Here is an example of a global organization standardizing, educating, and curating metadata for curation http://dublincore.org/ Their mission statement from their Web site follows:
The Dublin Core Metadata Initiative (DCMI) supports shared innovation in metadata design and best practices across a broad range of purposes and business models.
DCMI does this by:
“Managing long term curation and development of DCMI specifications and metadata terms namespaces;
- Managing ongoing discussion of current DCMI-wide work themes;
- Setting up and managing international and regional events;
- Curation and open availability of meeting assets including proceedings, project reports and meeting minutes;
- Creation and delivery of training resources in metadata best practices including tutorials, webinars and workshops;
- Coordinating the global community of DCMI volunteers.”
Note the recursion as DCMI curates its digital data intended for curating your digital data. DCMI practices what it teaches. Here is the Wikipedia article on Dublin Corehttp://en.wikipedia.org/wiki/
The IEEE member Web portal has 1,610,000 article hits for “curation” versus 9,050,000 hits for “big data”. The IEEE Technical Committee on Digital Libraries uses curation often. There is a Digital Curation Centre at the University of Edinburgh, UK. There are digital curation lifecycle models that implement information lifecycle management. There are suggestions for organizing datasets for concept and faceted discovery. Alternatively, there are suggestions for applying curation for ad hoc data mining. All this is part of the IEEE literature backed with citations.
The ACM Web portal has 575 article hits for “curation” versus 1,940 for “big data”, and the ACM member digital library has 1,640 hits for “curation” versus 2,349 for “big data”. My favorite quote emphasizes virtuous cycles with feedback:
“Digital media is evolving.

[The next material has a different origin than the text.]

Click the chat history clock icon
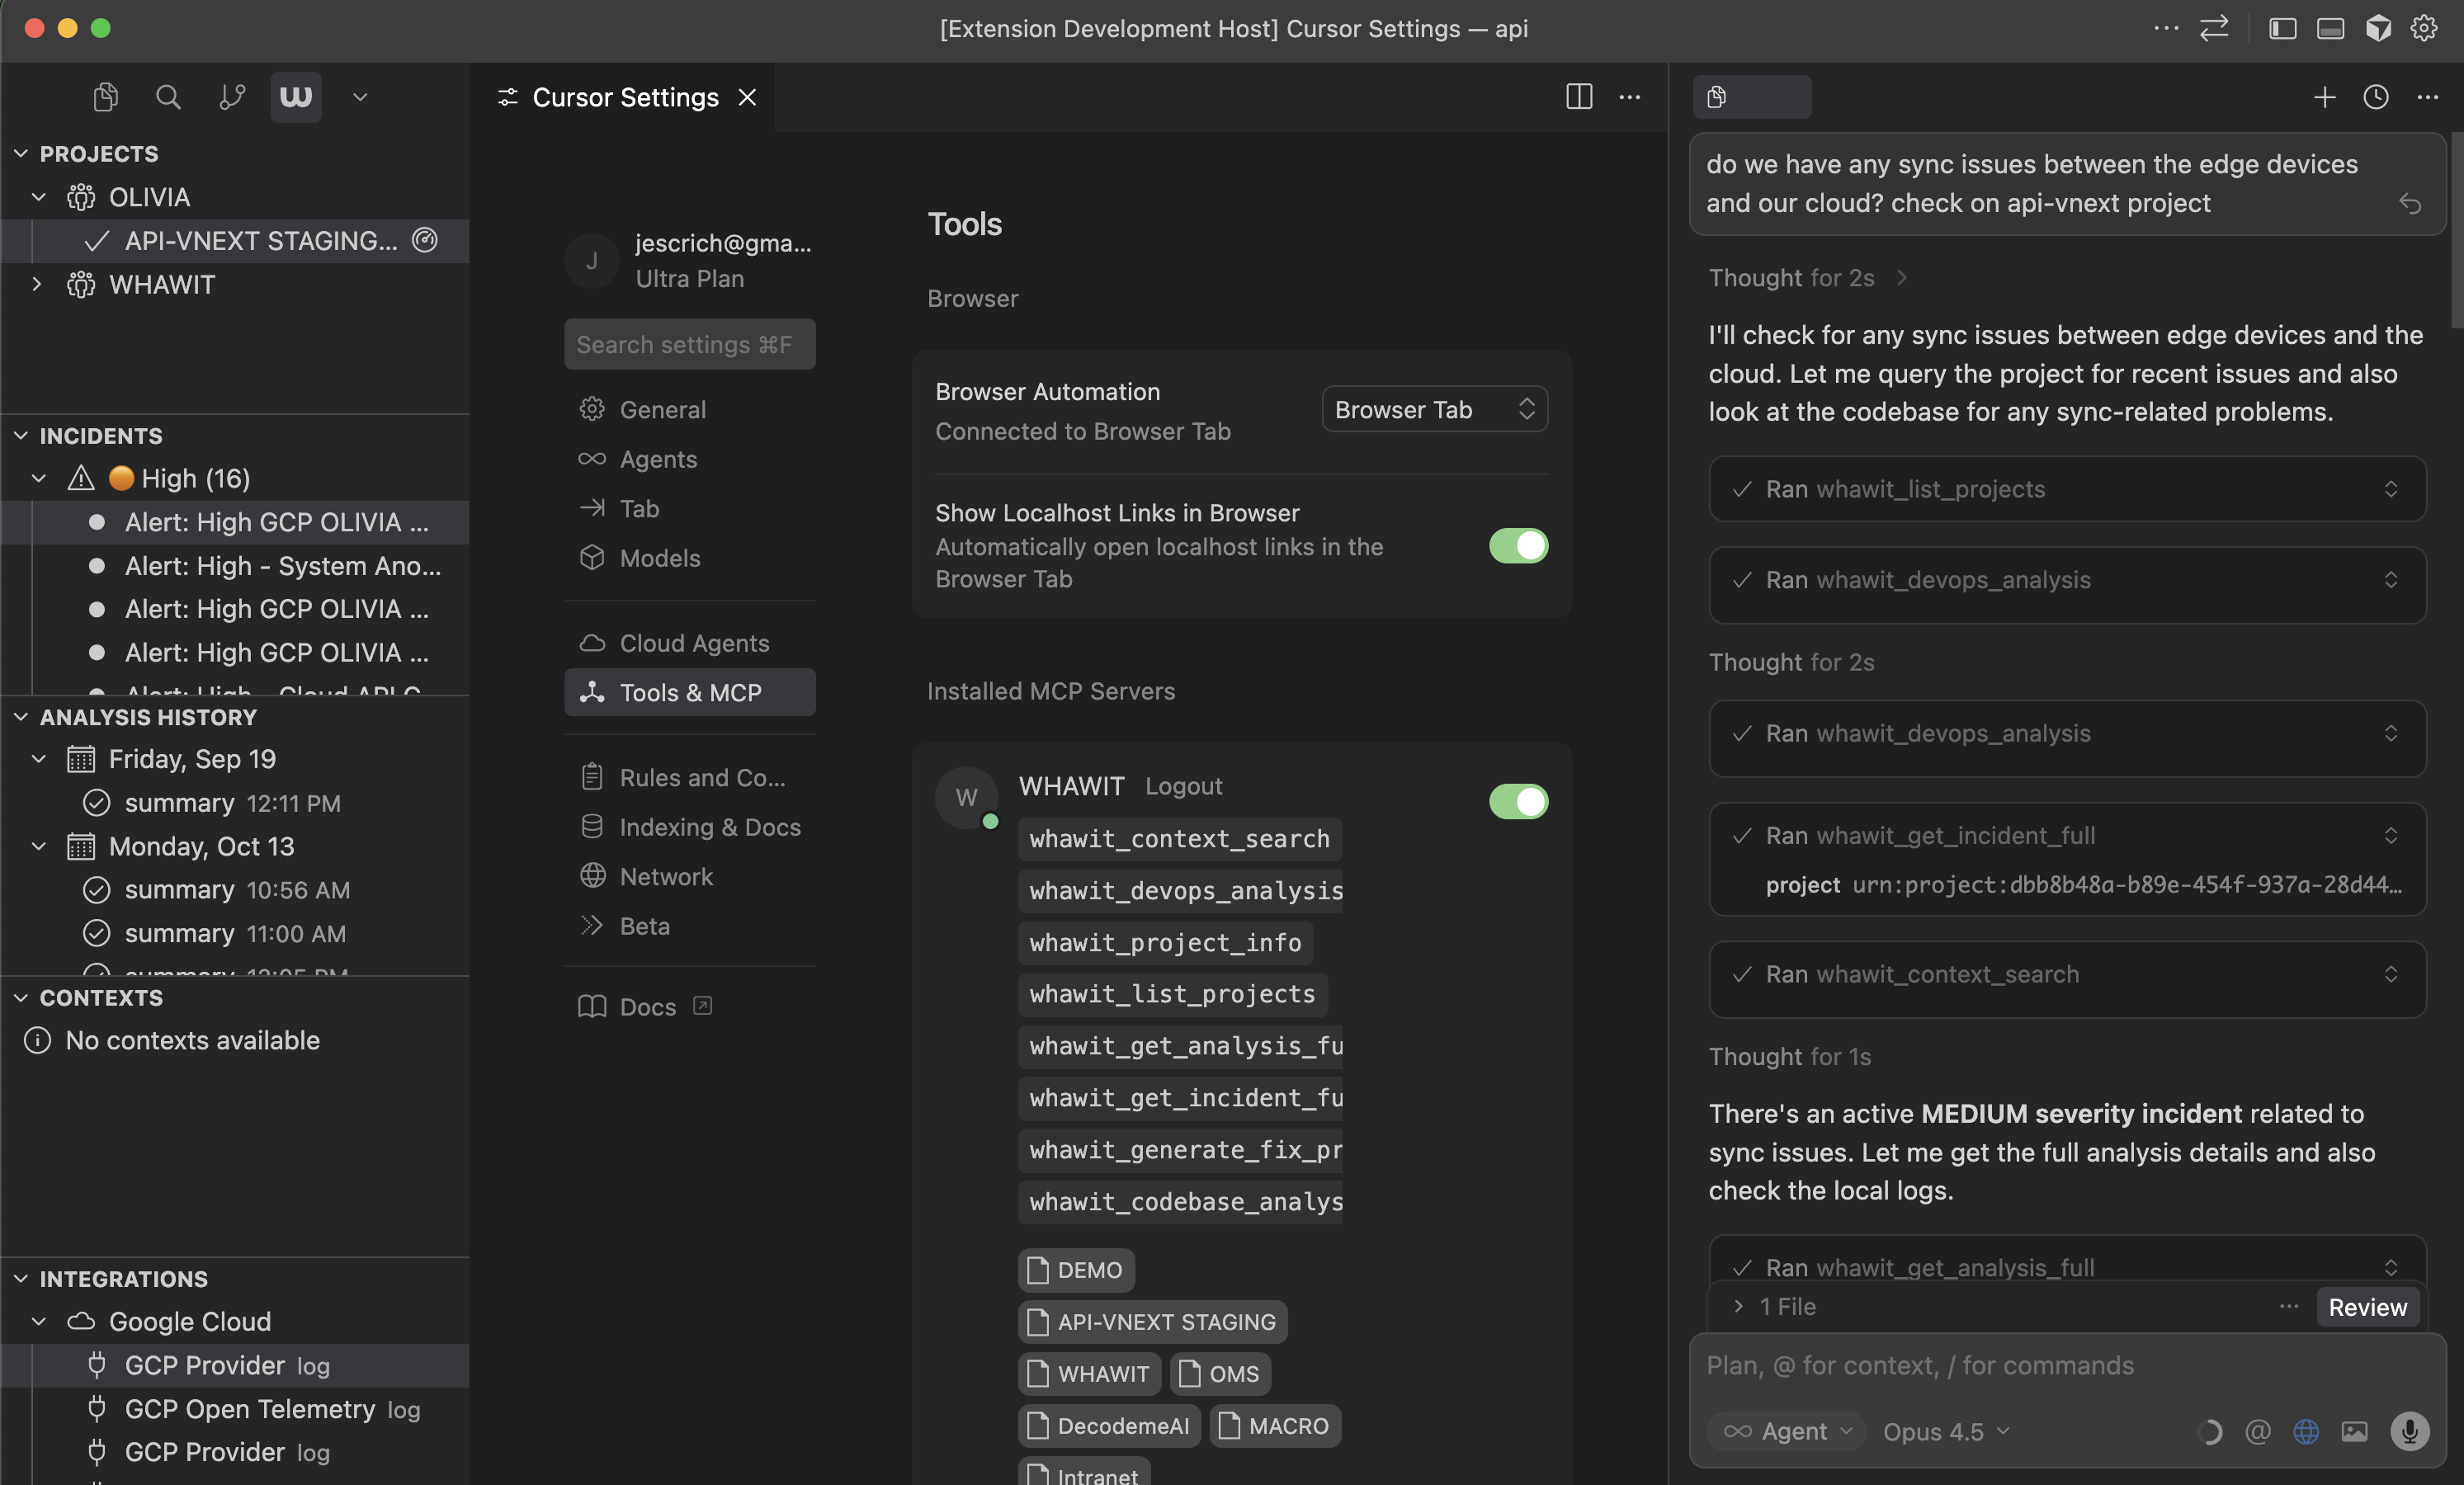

After years of rapid growth, we have entered an age of digital curation. Curation means selectivity in the way we use technology—it means drilling down, finding what tools work for which jobs and honing those tools. This new era presents new opportunities for social change and economic growth.”
Relevant to NIST, the Proceedings of the 6th International Conference on Theory and Practice of Electronic Governance has a tutorial on “Digital curation for public sector professionals” that emphasizes curation as key to governance activities. Other ACM articles tie curation to cyber infrastructure.
The U.S. Congress tasked the Library of Congress with the National Digital Information Infrastructure and Preservation Program and the U.S. National Archives and Records Administration with the Electronics Records Archives. Research USGS, NOAA, NASA, DOE and you will find advanced data curation.
Surprisingly, “data preparation” is found together with “data mining” in search hits over 1/2 of the time for ACM and ACM library searches. The IEEE member Web portal has 39,400 hits for both terms versus 264,000 hits for only “data preparation” versus 1,610,000 hits for “curation”.
Wikipedia has a useful definition of data curation that includes sheer curation during ingestion and remediation. Good curation adds marketable value to a dataset. Stakeholders rely on reputable curators to assess collections and suggest corrective measures and best practices. For example, document formats like Word ’97, OOXML, ODF, PDF/A, Rich Text, ASCII. And also, linking via URLs, URIs, URNs, PURLs. And cataloging and indexing.
Poor curation appears to be data taxidermy. Research libraries are heavily involved in curation as part of library science (e.g., cataloging, indexing, translations, establishing pedigree/provenance, establishing authoritative collections, discovering sources & materials, sharing).
Digital data curation includes more than traditional library science, such as annotating and tagging and indexing and referencing and citing and linking and graphing. Just google it. Metadata does not just spontaneously appear. A pile of data does not magically become a useful dataset.